• Your task
Quote, without any change, the line that contains "You are a computer-use agent. 1152x797" and all lines that follow it to the end of the data below.

• Extracted information
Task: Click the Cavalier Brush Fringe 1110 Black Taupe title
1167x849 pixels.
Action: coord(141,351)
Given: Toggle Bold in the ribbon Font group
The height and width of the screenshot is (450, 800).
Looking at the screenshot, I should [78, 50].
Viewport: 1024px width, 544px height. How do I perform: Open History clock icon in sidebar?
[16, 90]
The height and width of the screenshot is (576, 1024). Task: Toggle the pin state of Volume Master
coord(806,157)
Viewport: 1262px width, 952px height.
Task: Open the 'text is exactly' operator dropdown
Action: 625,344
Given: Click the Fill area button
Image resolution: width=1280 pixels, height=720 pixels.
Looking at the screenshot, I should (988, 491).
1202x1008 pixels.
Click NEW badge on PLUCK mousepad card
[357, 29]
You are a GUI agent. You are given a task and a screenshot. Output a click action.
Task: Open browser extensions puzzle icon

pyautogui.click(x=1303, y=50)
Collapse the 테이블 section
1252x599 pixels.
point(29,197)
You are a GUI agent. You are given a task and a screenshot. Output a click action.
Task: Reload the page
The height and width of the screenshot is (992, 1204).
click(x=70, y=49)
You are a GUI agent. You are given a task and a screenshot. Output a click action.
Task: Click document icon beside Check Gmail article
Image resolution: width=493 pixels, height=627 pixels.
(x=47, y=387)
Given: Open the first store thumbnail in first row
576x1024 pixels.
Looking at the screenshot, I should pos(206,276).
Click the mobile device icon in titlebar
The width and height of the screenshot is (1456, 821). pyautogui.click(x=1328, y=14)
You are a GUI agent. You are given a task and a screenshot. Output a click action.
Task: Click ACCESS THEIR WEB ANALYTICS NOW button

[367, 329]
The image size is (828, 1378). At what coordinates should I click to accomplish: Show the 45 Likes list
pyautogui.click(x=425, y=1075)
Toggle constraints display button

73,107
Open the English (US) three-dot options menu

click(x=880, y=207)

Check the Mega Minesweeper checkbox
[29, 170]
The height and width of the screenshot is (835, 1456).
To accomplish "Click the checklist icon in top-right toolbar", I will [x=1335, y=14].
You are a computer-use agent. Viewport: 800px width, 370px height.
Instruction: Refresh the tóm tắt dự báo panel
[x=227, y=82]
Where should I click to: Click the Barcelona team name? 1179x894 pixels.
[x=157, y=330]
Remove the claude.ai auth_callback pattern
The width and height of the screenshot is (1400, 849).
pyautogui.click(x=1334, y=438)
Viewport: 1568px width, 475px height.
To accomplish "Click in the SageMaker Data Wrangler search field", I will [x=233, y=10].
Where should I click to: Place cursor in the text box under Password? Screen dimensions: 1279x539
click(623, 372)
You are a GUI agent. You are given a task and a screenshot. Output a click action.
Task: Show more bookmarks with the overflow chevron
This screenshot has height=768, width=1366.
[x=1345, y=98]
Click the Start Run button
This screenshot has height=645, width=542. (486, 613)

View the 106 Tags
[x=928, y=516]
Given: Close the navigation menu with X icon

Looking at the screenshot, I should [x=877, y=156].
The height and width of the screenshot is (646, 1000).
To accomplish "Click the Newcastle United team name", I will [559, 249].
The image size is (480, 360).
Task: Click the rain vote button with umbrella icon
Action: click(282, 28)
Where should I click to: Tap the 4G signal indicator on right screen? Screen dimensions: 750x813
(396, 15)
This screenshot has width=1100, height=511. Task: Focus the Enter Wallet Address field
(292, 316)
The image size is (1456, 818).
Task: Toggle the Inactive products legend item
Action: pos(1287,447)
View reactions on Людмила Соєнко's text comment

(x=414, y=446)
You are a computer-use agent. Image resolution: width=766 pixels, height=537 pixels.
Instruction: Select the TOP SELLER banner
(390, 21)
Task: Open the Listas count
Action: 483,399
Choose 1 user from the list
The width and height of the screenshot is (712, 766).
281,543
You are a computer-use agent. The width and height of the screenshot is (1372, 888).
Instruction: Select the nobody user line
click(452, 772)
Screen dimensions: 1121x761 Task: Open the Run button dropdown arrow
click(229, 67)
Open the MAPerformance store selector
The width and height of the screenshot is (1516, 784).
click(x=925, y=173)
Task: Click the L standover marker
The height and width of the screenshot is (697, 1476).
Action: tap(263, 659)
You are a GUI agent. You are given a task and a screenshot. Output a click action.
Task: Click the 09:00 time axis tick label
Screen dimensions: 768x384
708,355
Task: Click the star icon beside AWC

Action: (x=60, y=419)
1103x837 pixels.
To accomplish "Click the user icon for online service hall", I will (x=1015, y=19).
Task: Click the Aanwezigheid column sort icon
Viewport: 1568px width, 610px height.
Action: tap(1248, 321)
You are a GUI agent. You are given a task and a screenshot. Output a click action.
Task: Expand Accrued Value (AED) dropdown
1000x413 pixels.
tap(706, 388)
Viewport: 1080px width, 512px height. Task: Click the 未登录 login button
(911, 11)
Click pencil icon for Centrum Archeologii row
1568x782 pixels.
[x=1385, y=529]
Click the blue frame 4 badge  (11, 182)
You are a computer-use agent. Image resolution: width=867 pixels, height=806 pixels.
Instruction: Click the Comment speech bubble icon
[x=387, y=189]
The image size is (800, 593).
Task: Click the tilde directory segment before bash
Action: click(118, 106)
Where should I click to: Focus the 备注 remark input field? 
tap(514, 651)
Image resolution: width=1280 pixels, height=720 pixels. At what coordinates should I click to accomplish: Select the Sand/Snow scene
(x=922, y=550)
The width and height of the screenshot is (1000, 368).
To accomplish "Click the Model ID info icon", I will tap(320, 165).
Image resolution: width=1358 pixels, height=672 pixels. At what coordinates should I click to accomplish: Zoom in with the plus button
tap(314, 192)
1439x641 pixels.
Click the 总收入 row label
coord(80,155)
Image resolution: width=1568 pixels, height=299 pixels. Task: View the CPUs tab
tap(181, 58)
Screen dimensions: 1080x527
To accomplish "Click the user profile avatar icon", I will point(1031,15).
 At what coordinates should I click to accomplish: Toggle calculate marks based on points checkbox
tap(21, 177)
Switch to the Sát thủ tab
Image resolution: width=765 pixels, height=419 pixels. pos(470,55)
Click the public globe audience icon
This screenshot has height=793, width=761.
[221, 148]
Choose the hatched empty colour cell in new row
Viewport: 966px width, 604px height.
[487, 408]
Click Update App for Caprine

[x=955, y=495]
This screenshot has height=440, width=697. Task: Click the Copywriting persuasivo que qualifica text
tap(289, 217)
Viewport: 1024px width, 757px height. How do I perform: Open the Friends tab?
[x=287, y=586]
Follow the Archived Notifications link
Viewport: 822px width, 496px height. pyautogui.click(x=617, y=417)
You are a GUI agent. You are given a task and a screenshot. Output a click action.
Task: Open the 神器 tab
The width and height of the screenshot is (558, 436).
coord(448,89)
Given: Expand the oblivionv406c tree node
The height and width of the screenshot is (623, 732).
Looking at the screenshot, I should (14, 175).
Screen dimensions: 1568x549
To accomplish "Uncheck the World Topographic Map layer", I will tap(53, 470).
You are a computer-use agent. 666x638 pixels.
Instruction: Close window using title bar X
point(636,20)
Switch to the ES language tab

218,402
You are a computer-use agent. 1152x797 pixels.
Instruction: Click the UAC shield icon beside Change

• Result for this exercise
You are a computer-use agent. 1152x797 pixels.
Instruction: Click the UAC shield icon beside Change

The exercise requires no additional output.